Some children manage fine while alone at home – especially if a parent is available via phone, for example. However, many children still miss the instruction and presence of an adult in their routines. Not everyone has friends living nearby, either, so the hours after school may get boring. Luckily, there are residents’ parks!
The residents’ parks are maintained by the City, and they have staff and supervised activities on site. In the mornings and afternoons, young schoolchildren are also welcome to the parks. The residents’ parks offer a safe and supervised place for schoolchildren to spend their leisure time.
“A park is an excellent option for an independent child who may otherwise spend the morning or afternoon alone at home,” says Taru Kärhä from Karakallio Residents’ park.

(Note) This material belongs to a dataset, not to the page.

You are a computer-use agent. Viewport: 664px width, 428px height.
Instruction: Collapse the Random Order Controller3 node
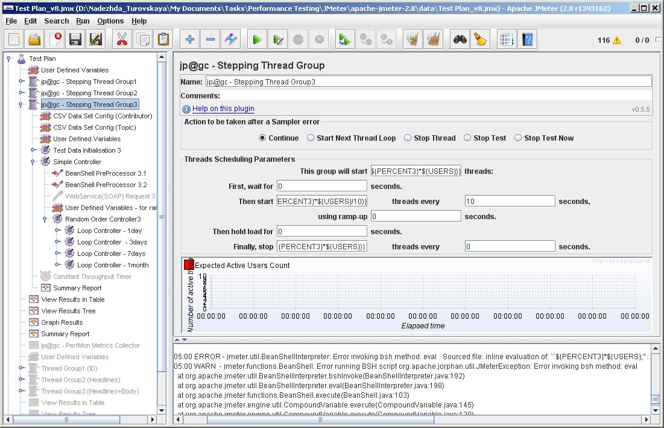point(45,219)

Friends, fun and supervised activities
In the residents’ parks, children can find friends and fun things to do together. Adult instructors support and accompany the children in the parks, so the children do not have to play alone. The residents’ parks are places where you can spend time and do something you like. Children can also eat their own snacks, or the guardians can register their child for a snack for a fee. The snack fee is €60.50 per month for a child. The snacks are offered if at least five children register for the meal.
The parks are usually open on weekdays 8.00–16.00. You can play outdoors or spend time and even play games in the indoor facilities.
“The after-school activities are intended for children in grades 1–3, in particular. The participation is based on an agreement between the child and the parent, and it is free of charge,” Kärhä describes the park activities.
The park staff arrange various supervised activities for schoolchildren in the afternoon.
“Children’s wishes are heard when planning the activities, but supervised outdoor games, crafts and board games have proven especially popular,” Taru Kärhä says.
Even the shyest children do not need to fear being left alone. Usually, everyone finds a friend at a park, and the instructors help the children play together as needed.
16 residents’ parks available throughout Espoo
The residents’ parks are available to all. Separate registration is not required for the schoolchildren’s activities, except for the snack, which is subject to a fee. However, Taru Kärhä encourages guardians to contact their preferred park in advance.
“It would be good to visit the park with the child ahead of time. We are happy to share information about the activities and give a tour of the area. We can chat and get to know each other, so that it will be easier for the child to come to the park on their own the next time. You should also fill in the contact form which is available at the park, so that we know whom to contact in case something happens to the child or there are other concerns,” Kärhä points out.
How do you get in? Where can you find information about the park activities?
“You should check the City’s website for the location of the nearest residents’ park. There are 16 residents’ parks in Espoo in total. You can find their contact information online. The parks also share their activities on social media and a digital activity calendar. Please do not hesitate to visit and join the activities!” she encourages everyone.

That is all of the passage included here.